Blizzard of the Heart
Did you survive the storm? Were you one of the people stranded out in the blizzard? Well, in the Leiva home, we were without heat for about 13 hours, yet had limited output of electricity. I was awoken by an electrical shutter or flicker, which disabled our furnace on Tuesday morning around 2am. It was already 56 degrees Fahrenheit in our home (that is the temperature that we set it at night, low isn’t it?). And around 3:30am, I went downstairs and tinkered around with the furnace to see if I could possibly jar it back on. I wasn’t in luck, what do I know about furnaces?
So, how did we survive? We spent the whole day boiling water on the stove top just to maintain 50 degrees Fahrenheit in our house. Yes, it was so cold we could literally see our breath. Occasionally we had to run laps from the front of our apartment to the back to stay warm. Obed really didn’t notice the cold but loved the idea of running from his toy box to the back door.
Although this was an incredible time of survival with my family this is actually not what will be etched in my memory bank concerning Chicago Blizzard ‘11. No, it will be the reality of my failure. Now clearly to really appreciate the amount of snow that was dropped during a 22-hour storm, one must go outside and shovel the snow. (If you are reading this and still bunkered in, get out and enjoy it!)
Thursday, February 3, was the day that I was going to get our car out of our parking space in the alley. This was no small task, for there was 20.5 inches of snow down our 100 feet alley leading to the street. I thought to myself, ‘Self, wow, are you really going to be able to manage this? Well, sure, I have an all wheel drive Sport Utility Vehicle, of course I’ll get out of this.’ I began with vigor and excitement as the sun shown brightly. I soon was working up a sweat...and two hours later was almost to the end of the alley. That’s when my self-control went out the window. An older gentlemen was standing in his garage warming up his car (which was not even going to make it down the alley anyways) and he began to accuse me of piling up the three feet of snow that stood triumphantly in front of his garage door. Yes, I admit some of the snow was from the path that I was blazing, but certainly not all of it.
An understatement would be that this vexed me greatly. I had been tossing heavy snow for two hours, and my back was going to let me know in the days following, and here stood a unappreciative ungrateful man. At this moment I blew up and answered this man’s foolish anger with anger. Proverbs 26:4-5 says, “Answer not a fool according to his folly, lest you be like him yourself. Answer a fool according to his folly, lest he be wise in his own eyes.” I shamelessly yelled back and was unrelenting in my defense of my prideful work.

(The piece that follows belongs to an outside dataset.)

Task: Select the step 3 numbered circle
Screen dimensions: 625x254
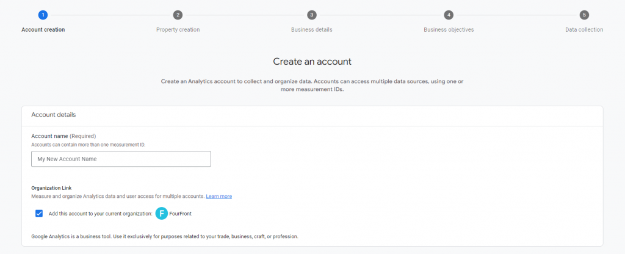Action: (312, 15)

In the end I drove off in my car and did not apologize to this gentleman. Later, as I cooled down, I succumbed to the conviction of the Holy Spirit and acknowledged my sin. I had failed to be humble and show the love of Christ to this old man. I was more concerned with receiving appreciation and gratitude for my hard labor and when I was confronted with provocation I reacted poorly.

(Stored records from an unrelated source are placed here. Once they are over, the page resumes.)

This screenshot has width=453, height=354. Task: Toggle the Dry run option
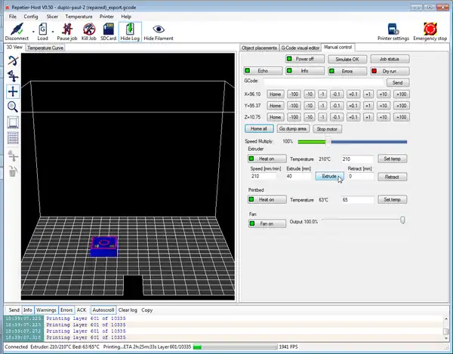[x=390, y=70]
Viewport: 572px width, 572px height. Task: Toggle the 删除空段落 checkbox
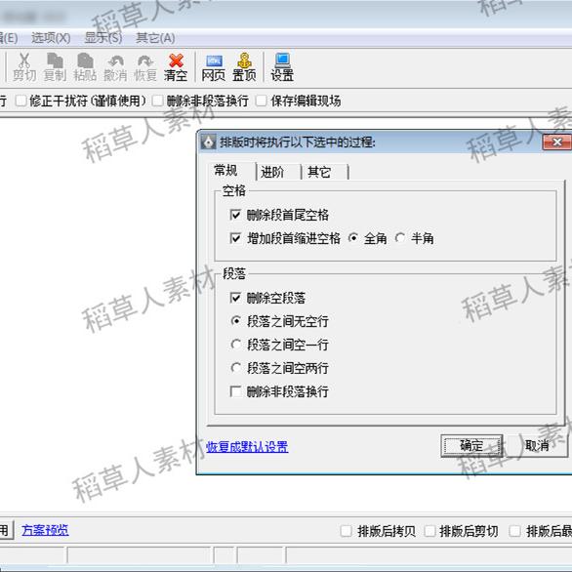235,298
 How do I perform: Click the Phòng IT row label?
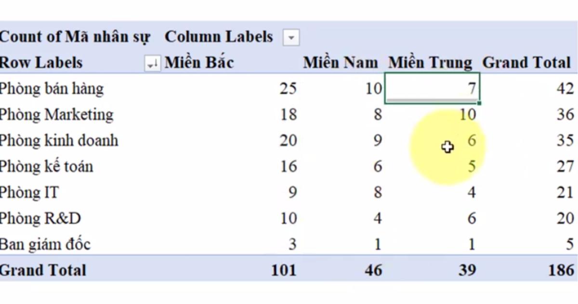click(x=29, y=192)
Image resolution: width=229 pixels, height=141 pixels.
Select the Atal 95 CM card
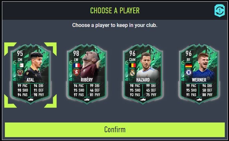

The greater lesson I have been meditating upon is the wickedness that still dwells within my heart. I have a deep need to abide in the Spirit so that in everything I might bear the fruit of the Spirit to my neighbors, co-workers, and family. Galatians 5:25, “If we live by the Spirit, let us also walk by the Spirit.”
How will you remember the blizzard of 2011? Or how will people remember you?